Piccadilly

See also: piccadilly

English

Etymology

From Pickadilly Hall, a house belonging to a tailor who specialized in a type of lace collar called a piccadill, possibly from conjectured Spanish *picadillo, from picado (punctured, pierced); compare 17th century Spanish picadura (a similar lace collar).

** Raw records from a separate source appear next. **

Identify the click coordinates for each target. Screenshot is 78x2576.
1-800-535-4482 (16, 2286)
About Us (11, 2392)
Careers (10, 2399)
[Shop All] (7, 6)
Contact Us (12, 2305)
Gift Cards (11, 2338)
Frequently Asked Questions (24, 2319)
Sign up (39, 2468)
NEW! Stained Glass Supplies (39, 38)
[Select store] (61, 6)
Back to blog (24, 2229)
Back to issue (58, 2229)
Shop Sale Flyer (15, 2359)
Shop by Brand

Piccadilly attested from 1743; previously the area was called Portugal, and the street Portugal Street (1692), after Catherine of Braganza.

Pronunciation

  • (UK) IPA(key): /pɪkədɪli/

Proper noun

Piccadilly

  1. Piccadilly, a street running from Hyde Park Corner to Piccadilly Circus
    • 1881, W. S. Gilbert, Patience, act 1:
      Though the Philistines may jostle, you will rank as an apostle in the high aesthetic band -
      If you walk down Piccadilly with a poppy or a lily in your mediaeval hand.
    • 1912, Henry James Williams, It's a Long Way To Tipperary:
      Goodbye Piccadilly,
      Farewell Leicester Square -
      It's a long, long way to Tipperary
      But my heart's right there.
  2. the surrounding area
  3. The Piccadilly Line of the London Underground, originally known as the Great Northern, Piccadilly and Brompton Railway.